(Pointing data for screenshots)
-- BEGIN --

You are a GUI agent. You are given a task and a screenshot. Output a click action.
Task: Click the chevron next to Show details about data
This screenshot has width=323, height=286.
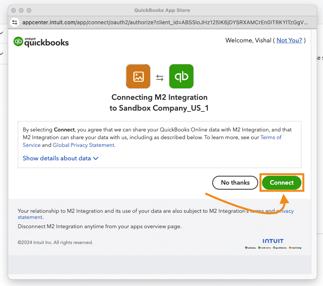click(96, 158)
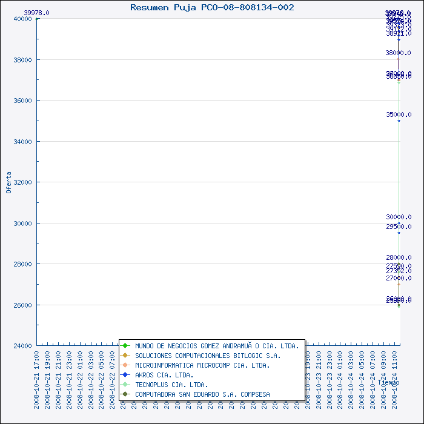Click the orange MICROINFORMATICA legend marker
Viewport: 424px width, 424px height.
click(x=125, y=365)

-- END --

# [Work to complete]
Please return every line of the listing above word for word, leaving the pictures out.

# [Exercise output]
You are a GUI agent. You are given a task and a screenshot. Output a click action.
Task: Click the chevron next to Show details about data
This screenshot has width=323, height=286.
click(96, 158)
Click the orange MICROINFORMATICA legend marker
Viewport: 424px width, 424px height.
click(x=125, y=365)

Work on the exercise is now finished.